In dieser Gier, die in unserer Gesellschaft herrscht, kann ein kleines Danke eine ganz simple Methode sein, um einfach inne zuhalten. Um sich darauf zu besinnen und wertzuschätzen, wie reich wir doch in Wahrheit sind.

Wenn wir bitten und fordern, richten wir uns am Mangel aus, an Zuständen, Vorgängen oder Objekten, die nicht so sind, wie wir sie gerne hätten. Mit einem Dankeschön aber programmieren wir unseren Geist genau in die andere Richtung und können ganz bewusste eine positive, eine bejahende Einstellung wählen. Bitten und Fordern bedeutet für unser Gehirn Stress, ein kleines Danke kann unsere gesamte mentale Welt entspannen und zur Ruhe bringen.

Bevor du anfängst, Sanskrit zu lernen und dir lange, komplizierte Mantren zu merken, beginn in deiner Muttersprache mit einem kleinen Danke.

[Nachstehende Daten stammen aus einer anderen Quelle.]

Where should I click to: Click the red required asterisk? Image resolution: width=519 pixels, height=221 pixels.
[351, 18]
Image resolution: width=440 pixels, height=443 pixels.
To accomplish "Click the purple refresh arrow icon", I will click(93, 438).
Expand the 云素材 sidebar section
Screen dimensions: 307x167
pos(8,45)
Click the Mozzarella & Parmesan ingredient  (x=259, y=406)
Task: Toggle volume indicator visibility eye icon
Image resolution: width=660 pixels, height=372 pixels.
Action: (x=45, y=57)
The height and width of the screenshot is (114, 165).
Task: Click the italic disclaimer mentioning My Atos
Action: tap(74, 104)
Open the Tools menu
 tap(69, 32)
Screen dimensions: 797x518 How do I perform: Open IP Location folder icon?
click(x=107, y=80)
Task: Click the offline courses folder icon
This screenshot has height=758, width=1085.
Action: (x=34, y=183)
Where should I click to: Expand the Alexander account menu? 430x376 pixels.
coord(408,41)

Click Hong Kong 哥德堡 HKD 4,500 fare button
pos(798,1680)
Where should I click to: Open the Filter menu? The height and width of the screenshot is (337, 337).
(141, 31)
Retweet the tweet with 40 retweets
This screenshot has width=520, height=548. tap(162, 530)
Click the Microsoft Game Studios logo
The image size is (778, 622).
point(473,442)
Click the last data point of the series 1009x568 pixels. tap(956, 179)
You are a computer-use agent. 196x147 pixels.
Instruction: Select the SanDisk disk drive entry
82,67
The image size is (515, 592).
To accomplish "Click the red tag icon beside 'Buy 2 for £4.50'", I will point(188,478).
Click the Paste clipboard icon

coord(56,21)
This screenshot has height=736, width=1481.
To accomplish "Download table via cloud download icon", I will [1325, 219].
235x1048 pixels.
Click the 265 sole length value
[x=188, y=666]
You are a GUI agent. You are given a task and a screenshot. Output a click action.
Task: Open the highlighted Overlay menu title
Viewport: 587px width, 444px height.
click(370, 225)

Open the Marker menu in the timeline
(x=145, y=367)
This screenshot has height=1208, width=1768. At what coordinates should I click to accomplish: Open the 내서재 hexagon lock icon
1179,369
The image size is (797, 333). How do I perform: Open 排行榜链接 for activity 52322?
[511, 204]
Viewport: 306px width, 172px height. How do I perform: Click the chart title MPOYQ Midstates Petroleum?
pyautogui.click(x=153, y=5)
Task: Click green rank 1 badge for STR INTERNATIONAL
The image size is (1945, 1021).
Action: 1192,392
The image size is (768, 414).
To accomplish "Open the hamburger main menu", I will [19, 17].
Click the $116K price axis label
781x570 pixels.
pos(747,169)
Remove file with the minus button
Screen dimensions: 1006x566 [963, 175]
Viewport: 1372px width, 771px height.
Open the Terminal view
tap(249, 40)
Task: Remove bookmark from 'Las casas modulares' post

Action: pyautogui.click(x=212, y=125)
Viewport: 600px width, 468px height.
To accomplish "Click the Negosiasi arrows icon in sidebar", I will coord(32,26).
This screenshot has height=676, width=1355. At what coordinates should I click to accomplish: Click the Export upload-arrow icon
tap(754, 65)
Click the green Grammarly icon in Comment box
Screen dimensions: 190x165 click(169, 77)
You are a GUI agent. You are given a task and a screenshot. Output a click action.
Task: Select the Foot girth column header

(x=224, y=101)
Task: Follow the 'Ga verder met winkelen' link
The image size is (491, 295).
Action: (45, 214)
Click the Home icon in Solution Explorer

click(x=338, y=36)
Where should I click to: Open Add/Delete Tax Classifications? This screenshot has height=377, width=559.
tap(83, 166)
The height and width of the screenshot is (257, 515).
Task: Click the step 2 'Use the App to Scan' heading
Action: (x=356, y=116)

anjali-mudra-prayer-gestureMit diesem einfachen Wort Danke besinnen wir uns wieder nach innen und durchbrechen den Kreislauf von Wünschen, Haben-Wollen und purer Gier. Anstatt immer noch mehr zu fordern, kannst du nur mit dem Wörtchen Danke den gesamten Teufelskreis ins Gegenteil umdrehen. Du wirst Fülle erkennen statt Leere. Du wirst Liebe und Vertrauen erfahren anstelle von Konkurrenz und Neid. Du wirst Licht und Frieden erleben anstelle von Konflikt  und Frust. Denn das Danke verändert deinen Fokus und damit deine gesamte Wahrnehmung.

Lass dein Danke auch nicht zur leeren Floskel verkommen, indem du es gedankenlos oder gar inflationär verwendest. Wenn du zu jemandem danke sagst, schau dieser Person in die Augen und schenk ihr oder im ein Lächeln.

Versuch es einfach, dich immer und immer wieder am Danke zu orientieren, anstatt am steigen Fordern, am ewigen Nörgeln und Beklagen.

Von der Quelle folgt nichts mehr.